The Pigeonhole Principle

The idea is almost obvious: if you have more pigeons than boxes, some box must hold at least two pigeons. Despite how simple it sounds, it proves surprising results.

Theorem 1 — The Pigeonhole Principle

If $k+1$ or more objects are placed into $k$ boxes, then there is at least one box containing two or more of the objects.

Proof idea

Use the contrapositive. If every one of the $k$ boxes held at most one object, the total number of objects would be at most $k$. That contradicts having $k+1$ objects. So some box must hold at least two.

This principle is also known as the Dirichlet drawer principle.

Corollary

Corollary 1

A function $f$ from a set with $k+1$ or more elements to a set with $k$ elements is not one-to-one.

The connection: think of the $k+1$ domain elements as objects and the $k$ codomain values as boxes. Two objects sharing a box means two inputs map to the same output — so $f$ cannot be injective.

• Examples:
  • Among any $367$ people, at least two share a birthday (there are only $366$ possible birthdays).
  • In any group of $27$ English words, at least two must begin with the same letter (only $26$ letters).
  • In a class, how many students guarantee that two get the same final score (scored $0$ to $101$)? There are $101$ possible scores, so $102$ students suffice.
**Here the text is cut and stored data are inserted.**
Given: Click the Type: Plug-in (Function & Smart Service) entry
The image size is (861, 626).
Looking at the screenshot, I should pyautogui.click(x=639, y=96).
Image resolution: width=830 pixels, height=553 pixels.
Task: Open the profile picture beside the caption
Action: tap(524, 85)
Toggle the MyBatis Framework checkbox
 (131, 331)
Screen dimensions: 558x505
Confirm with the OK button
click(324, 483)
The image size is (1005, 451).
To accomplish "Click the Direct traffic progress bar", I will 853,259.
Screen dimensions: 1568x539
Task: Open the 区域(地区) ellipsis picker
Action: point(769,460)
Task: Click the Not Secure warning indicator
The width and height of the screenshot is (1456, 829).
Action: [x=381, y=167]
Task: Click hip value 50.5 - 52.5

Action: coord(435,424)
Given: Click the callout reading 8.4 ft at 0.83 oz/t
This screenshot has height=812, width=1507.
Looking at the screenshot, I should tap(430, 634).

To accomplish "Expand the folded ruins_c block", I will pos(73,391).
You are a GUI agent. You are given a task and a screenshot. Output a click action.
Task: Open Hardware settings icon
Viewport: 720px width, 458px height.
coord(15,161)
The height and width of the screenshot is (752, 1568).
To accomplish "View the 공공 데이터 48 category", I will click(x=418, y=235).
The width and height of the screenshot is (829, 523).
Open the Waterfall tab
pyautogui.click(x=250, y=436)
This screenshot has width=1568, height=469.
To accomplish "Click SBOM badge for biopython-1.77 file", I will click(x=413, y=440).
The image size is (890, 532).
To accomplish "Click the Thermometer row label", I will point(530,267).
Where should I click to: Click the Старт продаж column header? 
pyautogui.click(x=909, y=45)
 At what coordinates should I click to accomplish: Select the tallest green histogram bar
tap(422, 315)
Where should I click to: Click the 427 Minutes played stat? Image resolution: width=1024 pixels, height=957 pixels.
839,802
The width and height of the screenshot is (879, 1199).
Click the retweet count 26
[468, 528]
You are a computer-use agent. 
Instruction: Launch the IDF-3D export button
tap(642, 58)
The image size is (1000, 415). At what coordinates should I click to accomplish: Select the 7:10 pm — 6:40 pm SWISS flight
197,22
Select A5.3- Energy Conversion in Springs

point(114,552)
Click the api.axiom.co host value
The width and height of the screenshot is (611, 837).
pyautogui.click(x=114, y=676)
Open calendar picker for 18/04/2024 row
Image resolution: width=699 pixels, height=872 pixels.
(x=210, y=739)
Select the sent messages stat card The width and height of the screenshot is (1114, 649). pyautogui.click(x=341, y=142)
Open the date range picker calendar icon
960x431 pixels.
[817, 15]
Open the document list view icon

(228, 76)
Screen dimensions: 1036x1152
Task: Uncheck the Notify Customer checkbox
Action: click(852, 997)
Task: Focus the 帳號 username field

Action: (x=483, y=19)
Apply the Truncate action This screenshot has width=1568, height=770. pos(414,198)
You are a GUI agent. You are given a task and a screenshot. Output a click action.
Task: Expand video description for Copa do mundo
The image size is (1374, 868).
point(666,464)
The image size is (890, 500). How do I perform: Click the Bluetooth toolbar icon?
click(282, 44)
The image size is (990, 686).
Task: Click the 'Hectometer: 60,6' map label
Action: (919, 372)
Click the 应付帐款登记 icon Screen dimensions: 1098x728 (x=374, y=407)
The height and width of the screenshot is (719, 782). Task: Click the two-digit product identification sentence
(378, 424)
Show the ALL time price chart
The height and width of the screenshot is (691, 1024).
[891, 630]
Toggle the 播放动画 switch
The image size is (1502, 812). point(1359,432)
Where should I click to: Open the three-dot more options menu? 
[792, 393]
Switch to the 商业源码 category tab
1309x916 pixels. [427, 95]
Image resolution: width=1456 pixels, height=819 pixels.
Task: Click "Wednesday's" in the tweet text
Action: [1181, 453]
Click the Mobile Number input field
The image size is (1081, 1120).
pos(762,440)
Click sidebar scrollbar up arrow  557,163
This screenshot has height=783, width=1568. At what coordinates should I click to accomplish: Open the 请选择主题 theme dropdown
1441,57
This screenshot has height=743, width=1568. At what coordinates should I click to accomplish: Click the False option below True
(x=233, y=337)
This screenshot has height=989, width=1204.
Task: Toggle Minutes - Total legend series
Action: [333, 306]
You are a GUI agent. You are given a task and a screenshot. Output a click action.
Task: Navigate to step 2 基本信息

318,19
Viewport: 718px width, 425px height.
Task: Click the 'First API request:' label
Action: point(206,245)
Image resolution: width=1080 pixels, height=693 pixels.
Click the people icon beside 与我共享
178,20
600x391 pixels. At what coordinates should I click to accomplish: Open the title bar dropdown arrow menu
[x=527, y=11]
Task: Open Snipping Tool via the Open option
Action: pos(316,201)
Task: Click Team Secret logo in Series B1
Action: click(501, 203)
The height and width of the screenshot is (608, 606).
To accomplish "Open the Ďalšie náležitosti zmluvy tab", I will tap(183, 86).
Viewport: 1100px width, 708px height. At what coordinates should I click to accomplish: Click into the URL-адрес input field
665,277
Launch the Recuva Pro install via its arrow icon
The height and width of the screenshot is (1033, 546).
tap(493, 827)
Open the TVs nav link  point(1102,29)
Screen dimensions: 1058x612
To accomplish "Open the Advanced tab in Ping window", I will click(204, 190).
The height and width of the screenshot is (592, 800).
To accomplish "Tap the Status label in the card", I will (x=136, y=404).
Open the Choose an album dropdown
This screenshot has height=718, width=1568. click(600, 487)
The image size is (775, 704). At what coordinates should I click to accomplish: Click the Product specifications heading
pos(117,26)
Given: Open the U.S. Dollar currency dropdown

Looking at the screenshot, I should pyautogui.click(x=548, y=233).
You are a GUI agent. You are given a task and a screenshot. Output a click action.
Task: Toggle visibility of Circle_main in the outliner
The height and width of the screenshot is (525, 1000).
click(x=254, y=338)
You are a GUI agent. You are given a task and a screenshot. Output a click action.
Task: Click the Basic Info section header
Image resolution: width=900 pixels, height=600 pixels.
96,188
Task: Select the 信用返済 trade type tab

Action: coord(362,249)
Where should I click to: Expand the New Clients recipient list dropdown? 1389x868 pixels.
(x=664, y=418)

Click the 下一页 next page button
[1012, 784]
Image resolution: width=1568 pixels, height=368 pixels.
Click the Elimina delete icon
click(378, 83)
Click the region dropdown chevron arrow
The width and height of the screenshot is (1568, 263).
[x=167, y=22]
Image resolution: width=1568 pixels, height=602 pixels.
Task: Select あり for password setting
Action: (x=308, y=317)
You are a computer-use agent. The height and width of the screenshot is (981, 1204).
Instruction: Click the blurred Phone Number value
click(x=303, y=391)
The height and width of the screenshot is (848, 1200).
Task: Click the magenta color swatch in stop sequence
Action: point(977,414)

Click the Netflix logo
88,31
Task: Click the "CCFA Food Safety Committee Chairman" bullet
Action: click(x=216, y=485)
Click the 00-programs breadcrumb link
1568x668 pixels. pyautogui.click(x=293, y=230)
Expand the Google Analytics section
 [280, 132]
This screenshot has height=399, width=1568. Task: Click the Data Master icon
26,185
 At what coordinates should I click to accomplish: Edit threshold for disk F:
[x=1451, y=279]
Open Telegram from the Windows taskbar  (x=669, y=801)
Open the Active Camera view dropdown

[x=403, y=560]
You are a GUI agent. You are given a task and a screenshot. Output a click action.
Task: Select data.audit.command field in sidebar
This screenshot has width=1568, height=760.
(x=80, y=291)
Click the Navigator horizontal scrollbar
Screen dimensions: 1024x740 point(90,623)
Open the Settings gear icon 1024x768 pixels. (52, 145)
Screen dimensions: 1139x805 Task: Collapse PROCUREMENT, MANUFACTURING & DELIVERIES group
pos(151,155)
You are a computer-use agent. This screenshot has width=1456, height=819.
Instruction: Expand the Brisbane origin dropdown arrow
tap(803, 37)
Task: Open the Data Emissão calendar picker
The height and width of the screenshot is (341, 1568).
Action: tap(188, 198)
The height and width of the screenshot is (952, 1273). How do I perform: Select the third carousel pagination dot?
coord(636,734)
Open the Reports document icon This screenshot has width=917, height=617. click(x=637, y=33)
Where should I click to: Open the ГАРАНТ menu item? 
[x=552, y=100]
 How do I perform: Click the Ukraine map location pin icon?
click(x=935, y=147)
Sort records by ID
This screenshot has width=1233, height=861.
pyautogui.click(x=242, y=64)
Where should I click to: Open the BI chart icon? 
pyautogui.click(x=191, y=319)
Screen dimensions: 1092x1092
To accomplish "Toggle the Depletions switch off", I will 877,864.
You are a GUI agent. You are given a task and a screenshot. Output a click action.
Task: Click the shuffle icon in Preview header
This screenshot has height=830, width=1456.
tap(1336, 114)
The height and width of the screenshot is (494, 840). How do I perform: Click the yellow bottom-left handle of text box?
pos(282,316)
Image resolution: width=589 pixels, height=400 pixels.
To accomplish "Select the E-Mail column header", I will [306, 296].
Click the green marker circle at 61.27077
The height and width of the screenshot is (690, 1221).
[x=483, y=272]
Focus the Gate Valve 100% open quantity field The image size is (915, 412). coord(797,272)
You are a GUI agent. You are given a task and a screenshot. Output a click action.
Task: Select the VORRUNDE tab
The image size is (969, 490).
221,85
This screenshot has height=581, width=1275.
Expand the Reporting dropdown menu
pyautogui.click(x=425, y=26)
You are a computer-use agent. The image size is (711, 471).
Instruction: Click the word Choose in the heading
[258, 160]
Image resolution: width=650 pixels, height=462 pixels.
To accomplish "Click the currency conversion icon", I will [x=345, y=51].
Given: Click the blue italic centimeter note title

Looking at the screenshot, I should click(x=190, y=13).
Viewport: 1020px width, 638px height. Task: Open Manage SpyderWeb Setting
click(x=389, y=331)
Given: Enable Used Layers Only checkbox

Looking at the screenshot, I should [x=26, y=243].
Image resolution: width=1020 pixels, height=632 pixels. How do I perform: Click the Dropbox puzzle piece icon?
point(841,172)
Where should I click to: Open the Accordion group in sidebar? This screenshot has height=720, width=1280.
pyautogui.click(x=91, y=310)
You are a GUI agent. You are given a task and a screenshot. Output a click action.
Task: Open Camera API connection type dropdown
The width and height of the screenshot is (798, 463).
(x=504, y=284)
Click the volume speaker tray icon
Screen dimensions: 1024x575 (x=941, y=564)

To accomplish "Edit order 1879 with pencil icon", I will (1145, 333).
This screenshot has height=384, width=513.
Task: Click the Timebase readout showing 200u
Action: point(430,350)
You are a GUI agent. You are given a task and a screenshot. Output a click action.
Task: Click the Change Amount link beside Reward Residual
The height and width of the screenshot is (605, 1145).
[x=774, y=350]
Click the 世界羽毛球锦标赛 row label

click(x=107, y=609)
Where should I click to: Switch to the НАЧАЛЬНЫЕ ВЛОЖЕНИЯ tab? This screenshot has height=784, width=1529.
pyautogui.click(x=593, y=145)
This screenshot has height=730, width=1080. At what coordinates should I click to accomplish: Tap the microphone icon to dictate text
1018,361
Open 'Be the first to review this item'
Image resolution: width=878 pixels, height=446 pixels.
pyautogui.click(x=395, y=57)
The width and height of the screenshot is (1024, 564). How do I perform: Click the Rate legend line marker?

The Generalized Pigeonhole Principle

What if there are many more objects than boxes? Then some box is forced to hold many objects, not just two.

Theorem 2 — Generalized Pigeonhole Principle

If $N$ objects are placed into $k$ boxes, then there is at least one box containing at least

$$\lceil \frac{N}{k}\rceil$$

objects.

Here $\lceil x\rceil$ is the ceiling — the smallest integer not less than $x$.

Proof idea

Suppose, for contradiction, that every box held fewer than $\lceil N/k\rceil$ objects, i.e. at most $\lceil N/k\rceil -1$. Then the total is at most

$$k(\lceil \frac{N}{k}\rceil -1)<k((\frac{N}{k}+1)-1)=N$$

using $\lceil N/k\rceil <(N/k)+1$. That total $<N$ contradicts having $N$ objects.

• Examples:
  • Among $100$ people, at least $\lceil 100/12\rceil =9$ were born in the same month.
  • The minimum number of cards drawn from a standard deck to guarantee three of one suit: with $k=4$ suits, we need the smallest $N$ with $\lceil N/4\rceil \ge 3$, which is $N=9$.

The general counting rule

A very useful form: the minimum number of objects $N$ needed so that at least $r$ objects are guaranteed in one of $k$ boxes is

$$N=k(r-1)+1$$

The intuition: you can place up to $r-1$ objects in each of the $k$ boxes without any box reaching $r$ — that is $k(r-1)$ objects. The very next object (number $k(r-1)+1$) is forced to push some box up to $r$.

• Example:
  • To guarantee at least $6$ students get the same grade out of $5$ grades $\{A,B,C,D,F\}$: $k=5$, $r=6$, so $N=5(6-1)+1=26$ students.

Some Elegant Applications

The pigeonhole principle shines when the "boxes" are clever to spot.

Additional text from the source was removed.